#### Listed entries ####
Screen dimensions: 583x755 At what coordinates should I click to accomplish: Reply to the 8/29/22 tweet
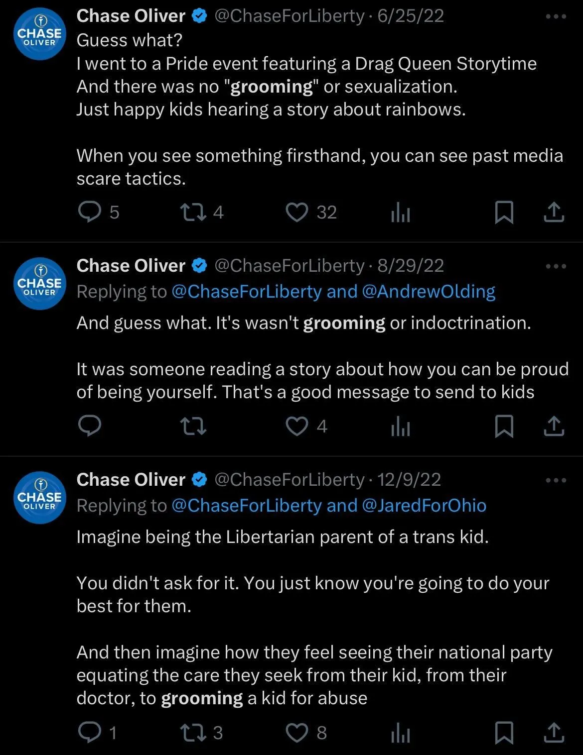pos(90,427)
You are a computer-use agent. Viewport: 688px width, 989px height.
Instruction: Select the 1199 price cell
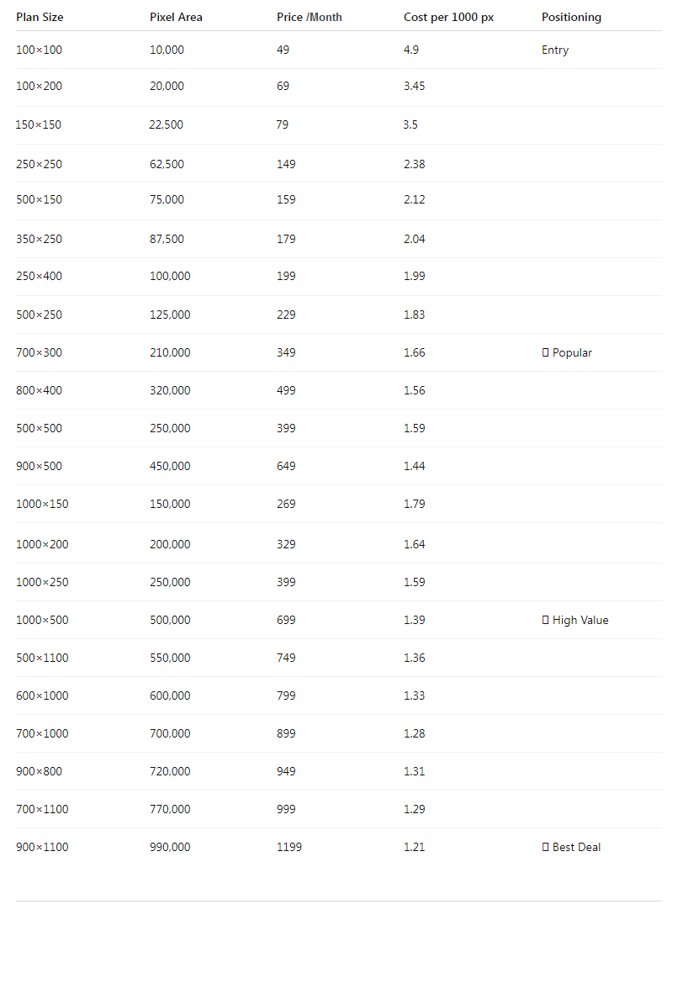(x=288, y=848)
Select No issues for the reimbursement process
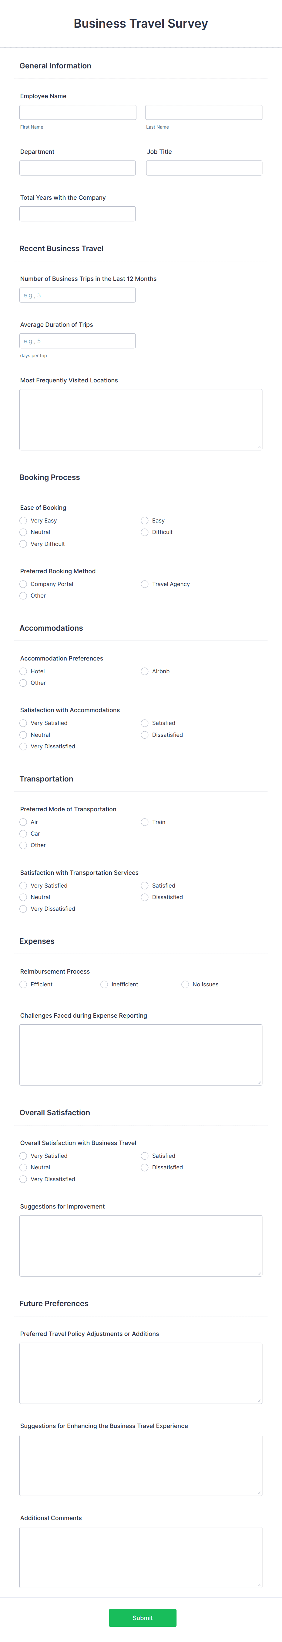This screenshot has width=282, height=1642. 185,984
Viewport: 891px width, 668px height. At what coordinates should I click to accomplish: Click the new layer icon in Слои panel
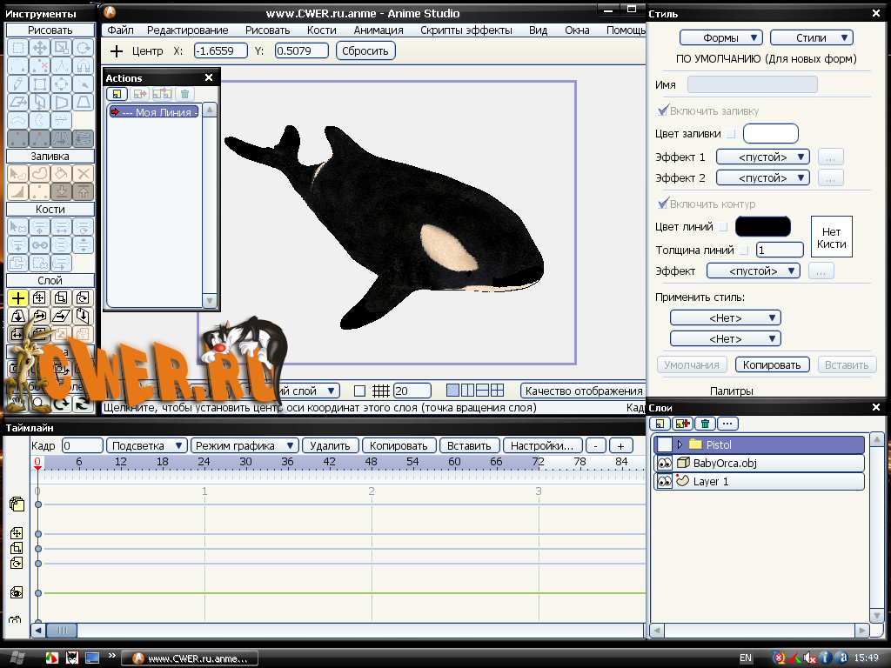tap(660, 424)
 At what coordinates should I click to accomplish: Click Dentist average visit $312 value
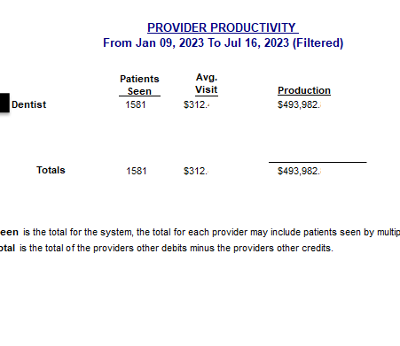coord(196,104)
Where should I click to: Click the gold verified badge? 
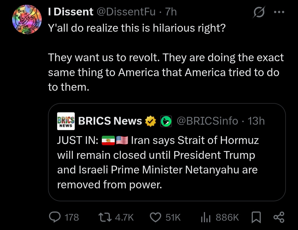point(151,121)
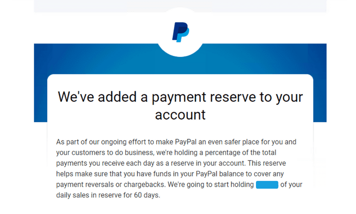Click the 'We've added a payment reserve' heading
The height and width of the screenshot is (214, 356).
coord(180,106)
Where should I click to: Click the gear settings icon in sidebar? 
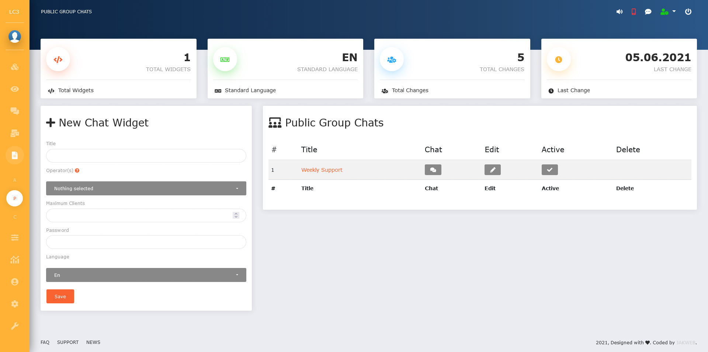pyautogui.click(x=15, y=304)
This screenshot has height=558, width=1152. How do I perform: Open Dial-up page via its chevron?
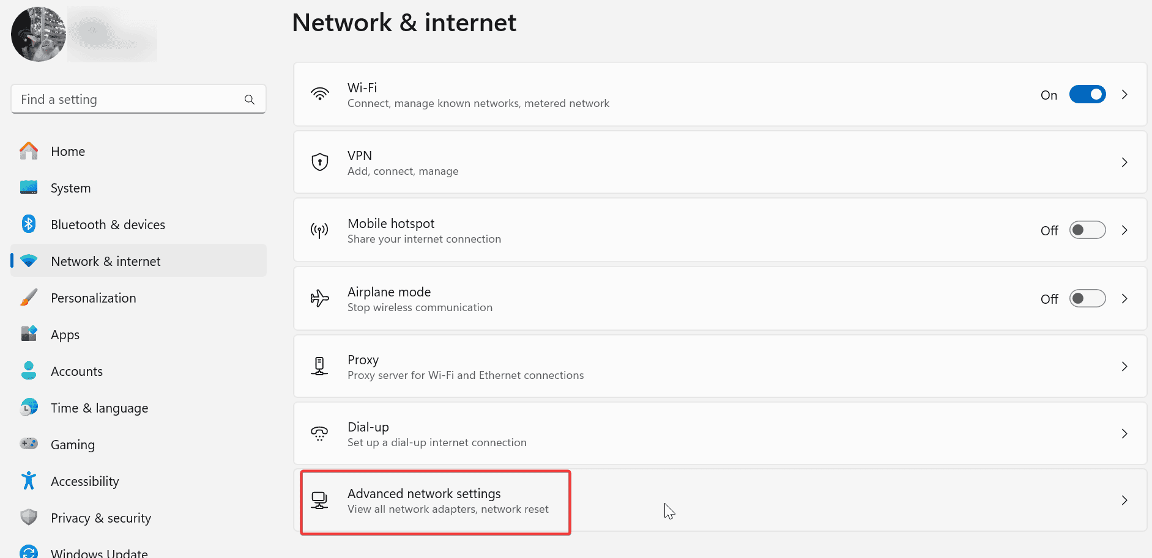click(x=1124, y=434)
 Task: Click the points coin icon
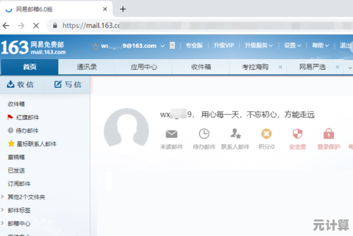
####
Work item →
Exactly as written, return every line of the listing, but not the pictures.

Task result →
Screen dimensions: 583x755 At what coordinates should I click to accomplish: Reply to the 8/29/22 tweet
pos(90,427)
You are a computer-use agent. Viewport: 688px width, 989px height.
Instruction: Select the 1199 price cell
(x=288, y=848)
Select No issues for the reimbursement process
This screenshot has width=282, height=1642. 185,984
Viewport: 891px width, 668px height. At what coordinates should I click to accomplish: Click the new layer icon in Слои panel
tap(660, 424)
 At what coordinates should I click to accomplish: Click Dentist average visit $312 value
coord(196,104)
Where should I click to: Click the gold verified badge? 
point(151,121)
Click the 'We've added a payment reserve' heading
The height and width of the screenshot is (214, 356).
coord(180,106)
Where should I click to: Click the gear settings icon in sidebar? 
pyautogui.click(x=15, y=304)
This screenshot has height=558, width=1152. How do I perform: Open Dial-up page via its chevron?
click(x=1124, y=434)
 Task: Click the points coin icon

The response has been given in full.